(PASSAGE TO READ)
========
A protected division is a normal division but when you divide by 0 it returns a fixed constant (usually 1).
def protected_div(x, y):
if y == 0:
return 1
return x/y
Is there a way to use this as an operator on sympy (For example replacing the standard division)?
Here is an example of what I want:
>>> import sympy as sym
>>> x = sym.Symbol('x')
>>> expr = 1/x #(protected division goes here?)
>>> expr.subs(x, 0)
1
The division has to be protected at evaluation time.
EDIT 1:
What I've tried:
1.
Using sym.lambidify with the modules parameter set:
>>> x = sym.Symbol('x')
>>> expr = 1/x
>>> lamb = sym.lambdify(x, expr, modules={'/':protected_div})
>>> print(lamb(0))
ZeroDivisionError: 0.0 cannot be raised to a negative power
This does not work because sympy converts 1/x to x**(-1) when lambidifying. I tried overriding the power operator but I don't know the function name. I've tried 'Pow', 'pow', '**' and none worked.
========
(PROVIDED MATERIAL)

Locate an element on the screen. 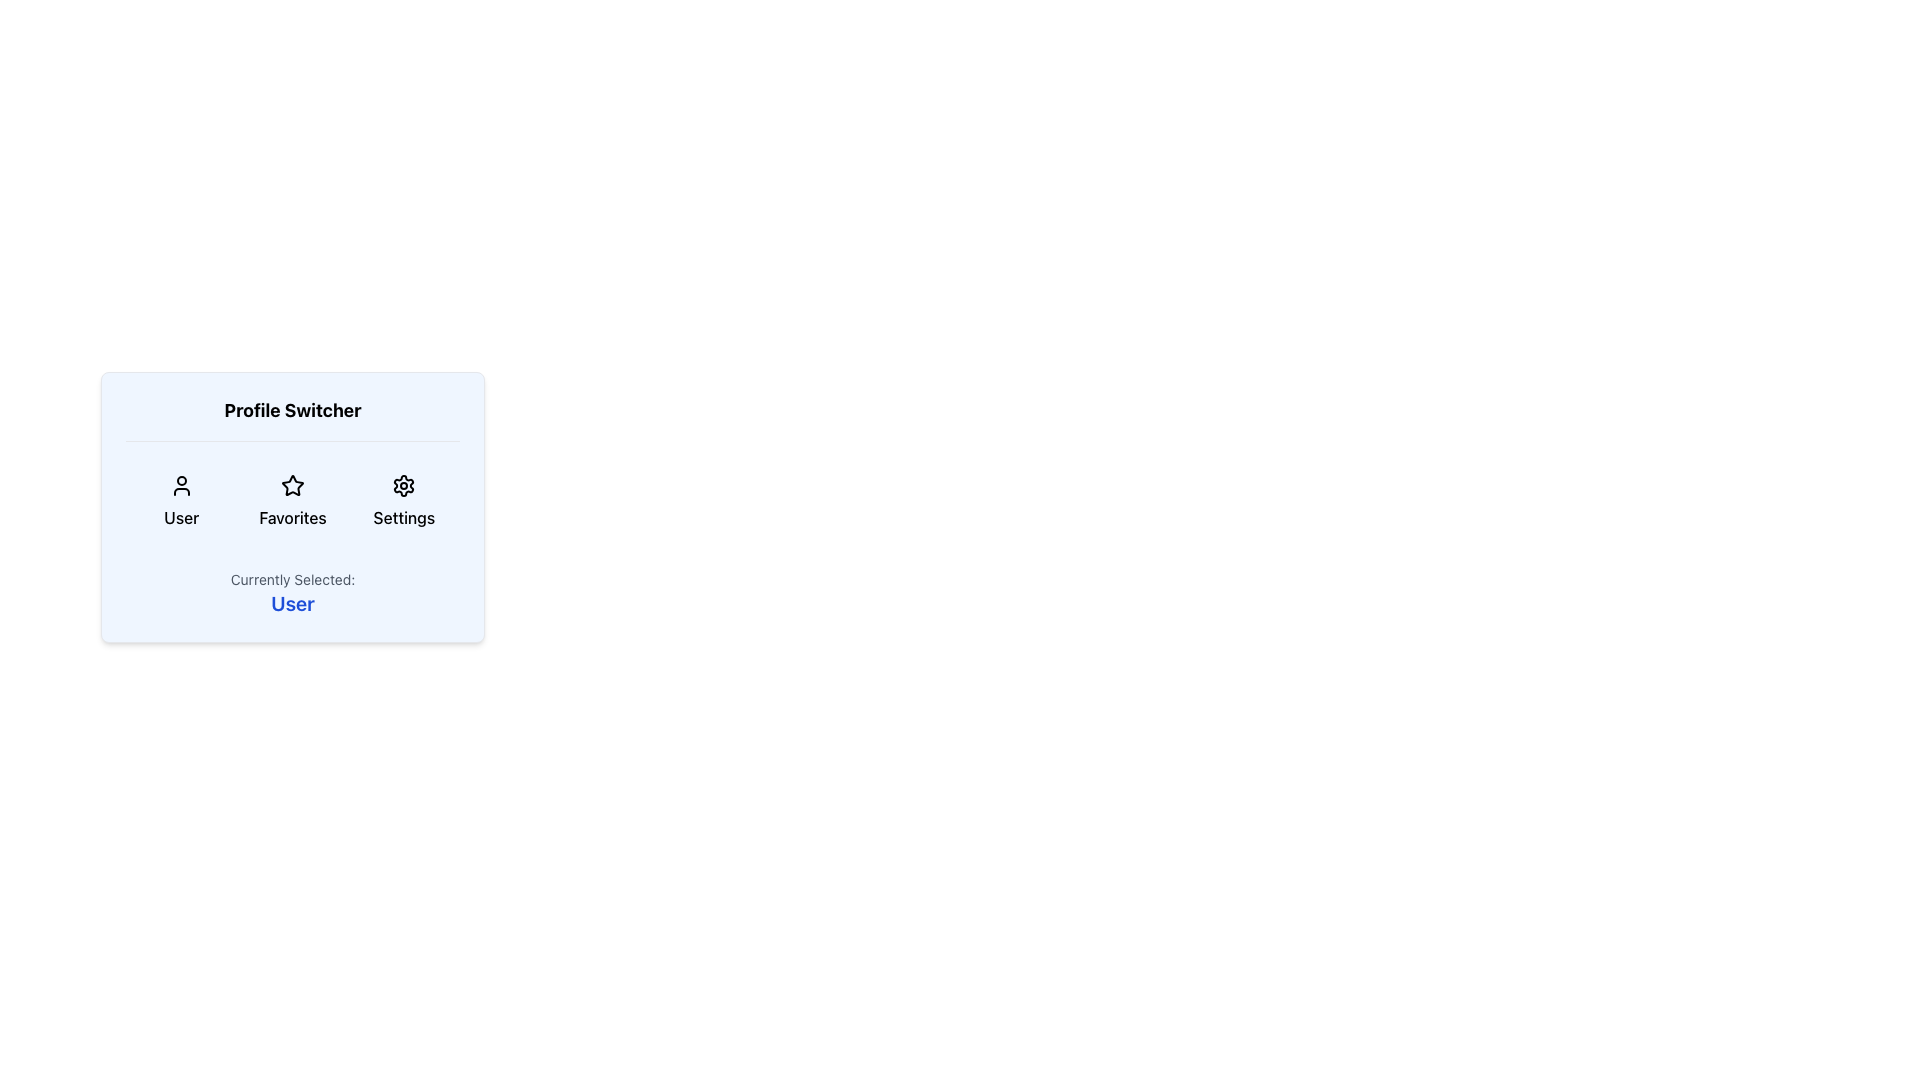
========
(PROBLEMS AND TASKS)
a - For each statement below, say whether it agrees with the protected-division post, answering yes or no and quoting the deciding words. (i) A protected division returns a fixed constant when the divisor is 0. (ii) The attempt with lambdify worked. (iii) 'Pow' was one of the names tried for the power operator.
b - List every name the protected-division post says was tried for the power operator.
Rely on the protected-division post alone.

(COMPLETED EXERCISE)
a -
(i) Yes: "when you divide by 0 it returns a fixed constant (usually 1)"
(ii) No: "This does not work because sympy converts 1/x to x**(-1) when lambidifying."
(iii) Yes: "I've tried 'Pow', 'pow', '**' and none worked."

b - 'Pow', 'pow', '**'